ASSIGNED TASK:
Begin your copy at the line with "The height and width of the screenshot is (686, 1209)." in the records below and end it at the line with "Image resolution: width=1024", restating each line word for word; omit the pictures.

DATA SUPPLIED:
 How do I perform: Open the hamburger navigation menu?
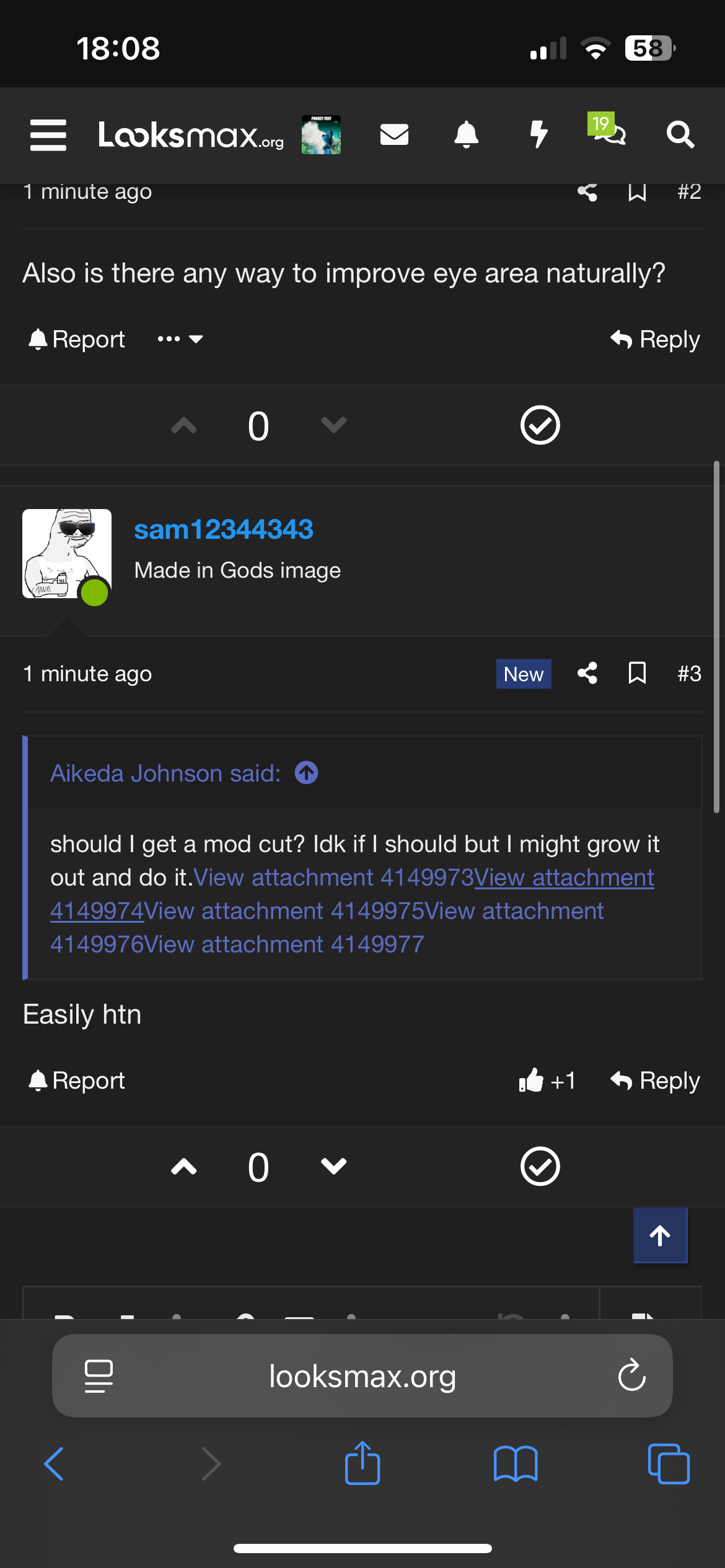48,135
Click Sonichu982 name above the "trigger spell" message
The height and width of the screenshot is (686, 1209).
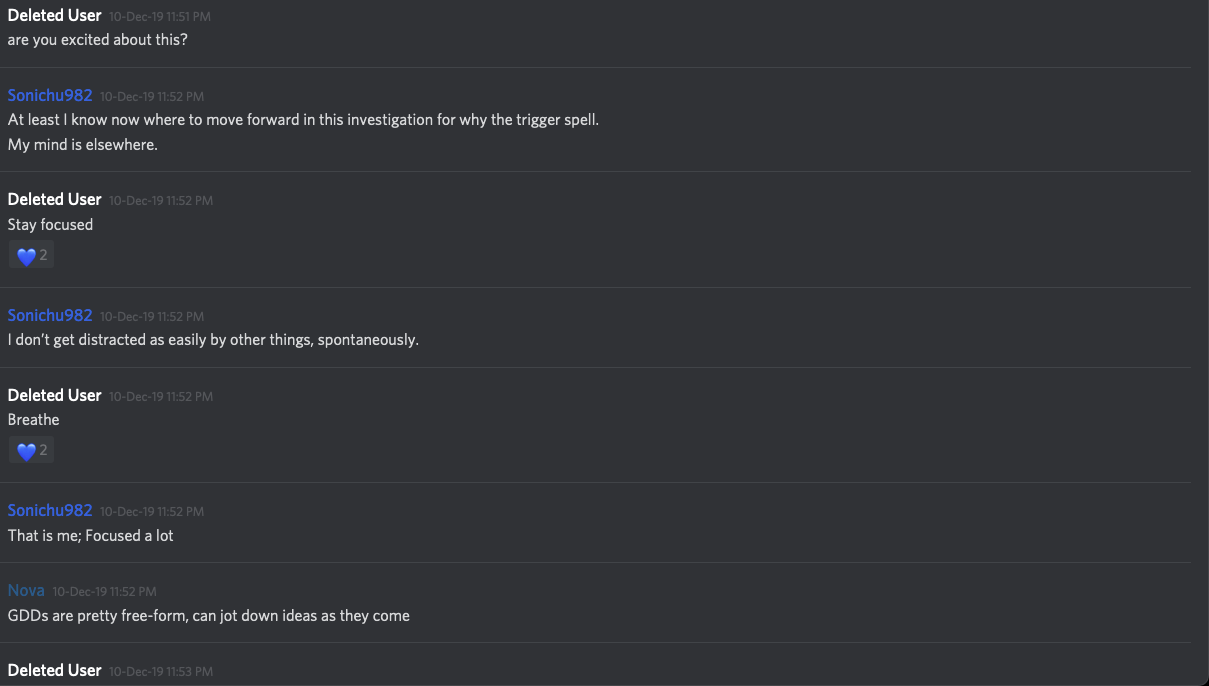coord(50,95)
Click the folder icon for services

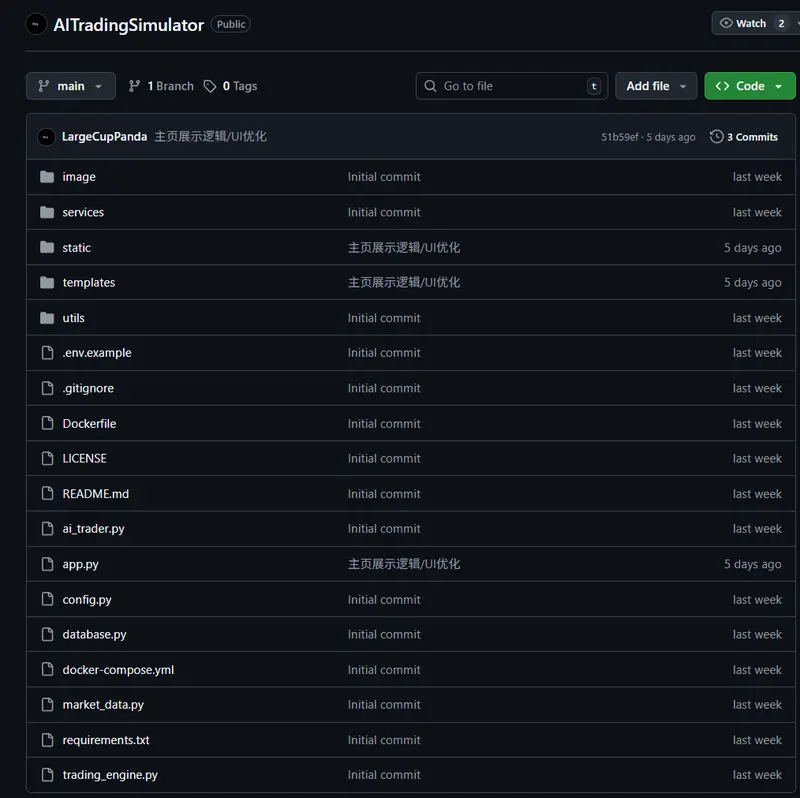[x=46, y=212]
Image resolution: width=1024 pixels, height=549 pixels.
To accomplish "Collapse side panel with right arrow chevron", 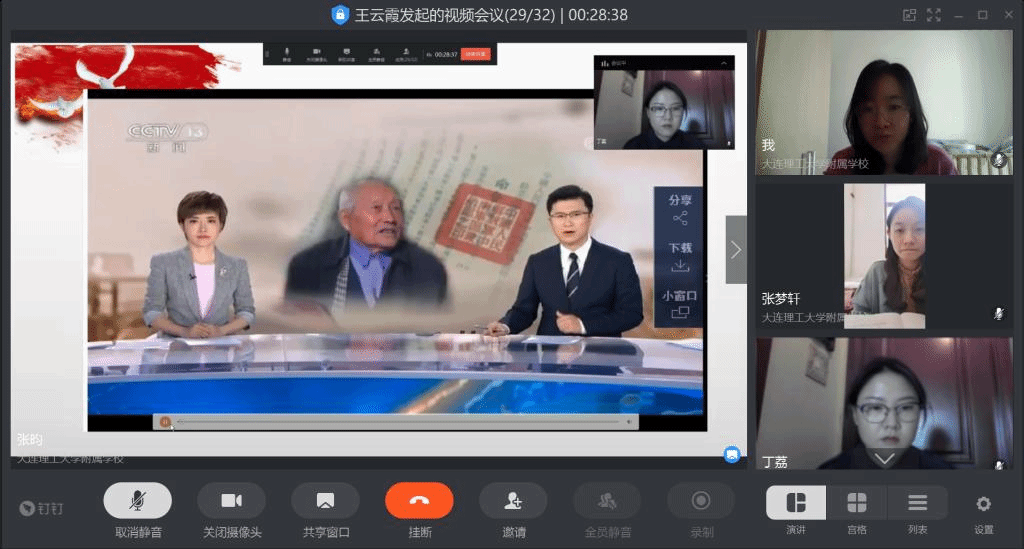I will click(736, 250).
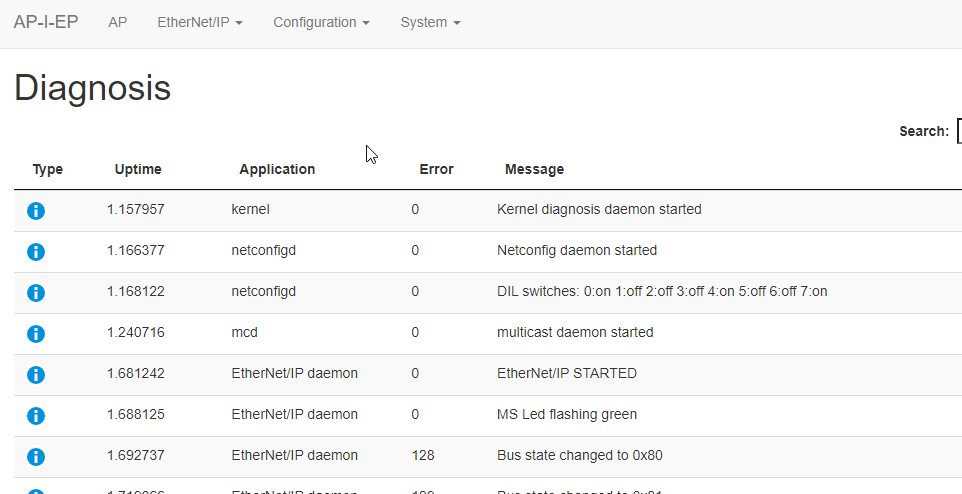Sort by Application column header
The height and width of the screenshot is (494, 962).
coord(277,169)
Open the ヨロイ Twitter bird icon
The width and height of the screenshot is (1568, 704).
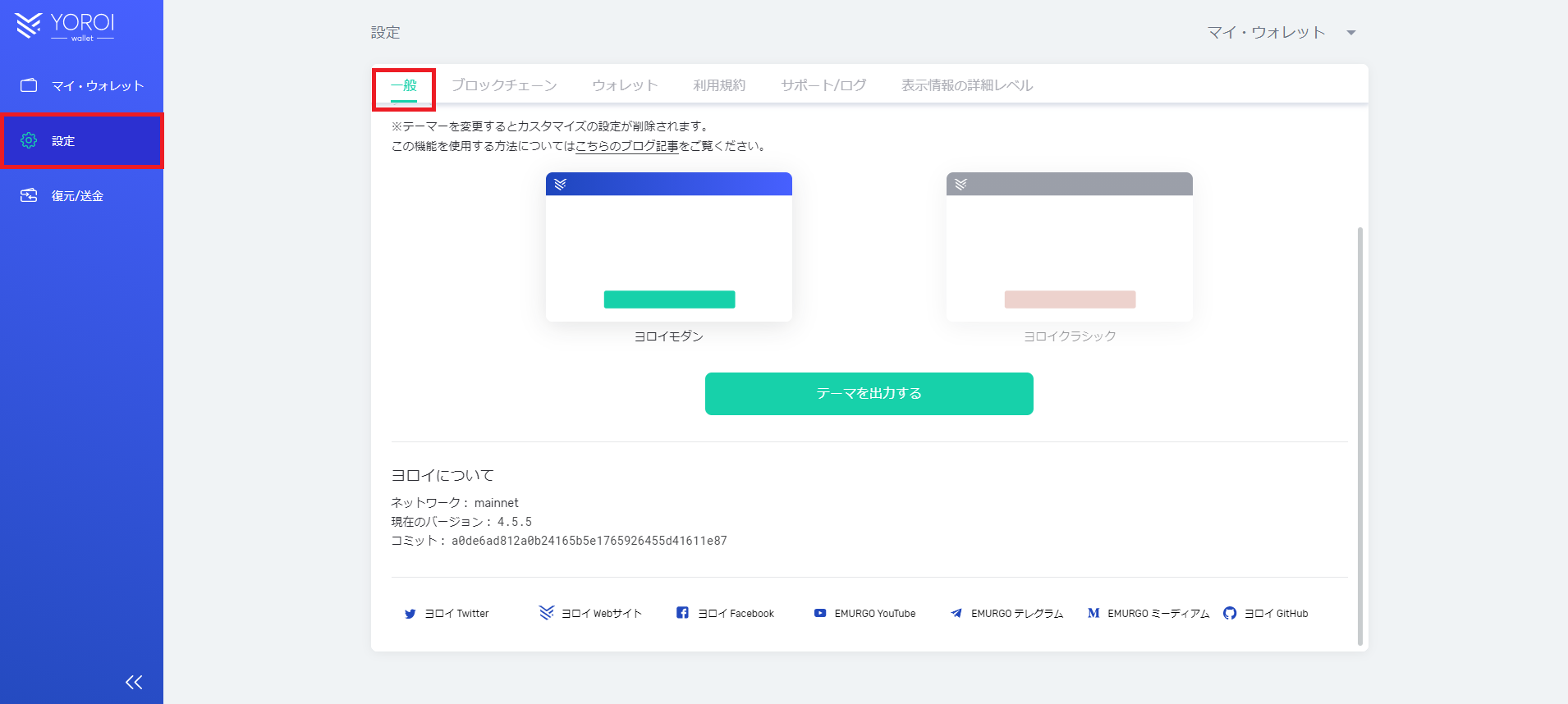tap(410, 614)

RESPONSE TO THIS TASK:
The height and width of the screenshot is (686, 1209).
coord(50,95)
Click the folder icon for services

[x=46, y=212]
Image resolution: width=1024 pixels, height=549 pixels.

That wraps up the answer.